Well, well, well, so the latest survey tells us that train operator First ScotRail adds a whacking great amount to Scottish tourism every year (“Tourism industry boosted by £1.22 billion from ScotRail”, 4 July).

What a convenient time for such a “fact” to emerge, just when the various competing transport companies line up on the starting blocks for the refranchising of Scotland’s rail system.

In claiming that Scotland’s railways are “enjoying a massive resurgence in popularity”, Scottish transport minister Keith Brown makes a fascinating statement of the obvious.

These days, people everywhere travel more – by air, by car, by bus, on foot (just look at the West Highland Way) and bike. This “rail resurgence” has absolutely nothing whatsoever to do with First ScotRail as such – and Mr Brown should know this.

His purple prose about “making our rail journeys as good as our marvellous destinations” flies in the face of the operation through Scotland of Europe’s poorest quality long-distance rolling – and not just on tourist routes.

In the decade that it has held the franchise, First ScotRail consistently refuses to raise the issue of the quality of our trains with Transport Scotland. Neither does Transport Scotland appear to be interested. We passengers are denied any aspiration, and travel instead on the lowest common denominator.

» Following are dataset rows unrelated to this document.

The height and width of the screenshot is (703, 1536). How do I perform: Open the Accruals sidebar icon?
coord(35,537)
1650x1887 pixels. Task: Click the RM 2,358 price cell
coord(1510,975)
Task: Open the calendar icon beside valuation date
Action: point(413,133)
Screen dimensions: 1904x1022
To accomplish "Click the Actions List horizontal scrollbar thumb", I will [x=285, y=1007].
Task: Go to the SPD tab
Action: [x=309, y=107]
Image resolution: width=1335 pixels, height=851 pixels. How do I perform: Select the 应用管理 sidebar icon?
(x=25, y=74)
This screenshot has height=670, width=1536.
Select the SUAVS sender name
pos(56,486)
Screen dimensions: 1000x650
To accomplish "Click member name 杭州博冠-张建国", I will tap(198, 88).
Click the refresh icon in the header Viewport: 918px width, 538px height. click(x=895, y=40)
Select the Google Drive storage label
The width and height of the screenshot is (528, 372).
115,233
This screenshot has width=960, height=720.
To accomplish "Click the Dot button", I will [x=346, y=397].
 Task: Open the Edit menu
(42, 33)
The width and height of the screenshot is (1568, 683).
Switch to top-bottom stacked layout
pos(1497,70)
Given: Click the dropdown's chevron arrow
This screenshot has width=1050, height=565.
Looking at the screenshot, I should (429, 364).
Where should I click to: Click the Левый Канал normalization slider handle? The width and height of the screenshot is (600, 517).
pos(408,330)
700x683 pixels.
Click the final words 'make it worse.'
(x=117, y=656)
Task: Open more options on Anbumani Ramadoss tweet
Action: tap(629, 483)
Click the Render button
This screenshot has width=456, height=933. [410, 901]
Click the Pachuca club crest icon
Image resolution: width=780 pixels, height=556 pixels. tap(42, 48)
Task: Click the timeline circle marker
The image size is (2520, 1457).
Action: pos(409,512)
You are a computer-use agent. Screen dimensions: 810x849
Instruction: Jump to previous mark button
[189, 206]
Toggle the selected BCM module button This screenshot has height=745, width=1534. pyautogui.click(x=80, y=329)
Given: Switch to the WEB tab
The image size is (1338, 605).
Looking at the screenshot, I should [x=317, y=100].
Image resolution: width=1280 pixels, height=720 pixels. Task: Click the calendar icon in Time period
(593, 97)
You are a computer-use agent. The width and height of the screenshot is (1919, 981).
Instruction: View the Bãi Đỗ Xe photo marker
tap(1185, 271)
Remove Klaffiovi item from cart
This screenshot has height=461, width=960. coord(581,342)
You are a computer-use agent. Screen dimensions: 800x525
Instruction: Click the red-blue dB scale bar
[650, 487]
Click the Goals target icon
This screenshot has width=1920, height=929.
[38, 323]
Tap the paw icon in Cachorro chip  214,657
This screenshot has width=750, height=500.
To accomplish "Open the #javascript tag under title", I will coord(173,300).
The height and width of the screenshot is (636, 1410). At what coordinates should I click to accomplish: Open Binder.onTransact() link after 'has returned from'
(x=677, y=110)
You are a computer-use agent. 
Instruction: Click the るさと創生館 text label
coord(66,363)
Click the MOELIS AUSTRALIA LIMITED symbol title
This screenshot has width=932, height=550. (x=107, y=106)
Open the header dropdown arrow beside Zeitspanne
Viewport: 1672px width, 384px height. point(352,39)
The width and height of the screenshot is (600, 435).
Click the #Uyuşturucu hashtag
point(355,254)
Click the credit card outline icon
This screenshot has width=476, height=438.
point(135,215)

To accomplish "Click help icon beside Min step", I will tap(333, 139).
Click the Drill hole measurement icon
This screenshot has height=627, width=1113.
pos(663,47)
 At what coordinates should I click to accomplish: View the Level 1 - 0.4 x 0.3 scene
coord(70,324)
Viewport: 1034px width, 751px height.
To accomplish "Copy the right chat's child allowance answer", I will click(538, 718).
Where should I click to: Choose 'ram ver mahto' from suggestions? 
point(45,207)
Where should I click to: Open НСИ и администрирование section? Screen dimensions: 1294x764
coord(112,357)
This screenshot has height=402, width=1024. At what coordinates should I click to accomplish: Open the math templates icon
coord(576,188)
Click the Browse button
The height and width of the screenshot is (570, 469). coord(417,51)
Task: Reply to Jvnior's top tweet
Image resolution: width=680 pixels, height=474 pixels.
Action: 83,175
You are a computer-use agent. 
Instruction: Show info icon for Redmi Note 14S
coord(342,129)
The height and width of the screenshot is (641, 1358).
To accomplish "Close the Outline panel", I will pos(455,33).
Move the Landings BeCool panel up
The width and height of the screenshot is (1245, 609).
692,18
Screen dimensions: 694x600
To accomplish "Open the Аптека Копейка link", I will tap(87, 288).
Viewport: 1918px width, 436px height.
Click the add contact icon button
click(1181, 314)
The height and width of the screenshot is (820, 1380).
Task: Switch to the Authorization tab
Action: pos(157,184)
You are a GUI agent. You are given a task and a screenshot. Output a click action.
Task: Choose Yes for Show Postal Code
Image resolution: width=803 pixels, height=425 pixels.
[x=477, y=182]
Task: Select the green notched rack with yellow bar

The biter bit is that in this same decade, First ScotRail inflicts a fares system on us travellers not only eye-wateringly high in price, but baffling in its complexity.

What rationalisation of the fares system has First ScotRail undertaken in this time? I haven’t yet managed to squeeze out of First ScotRail managing director Steve Montgomery any information beyond waffle.

A decade ago, noises were emanating from Holyrood about Scotland being provided with a “world class” railway. Surveys like this latest one – and so lauded by our Transport Minister and First ScotRail – only serve to show how far Scotland still has to travel before any New Jerusalem is within reach.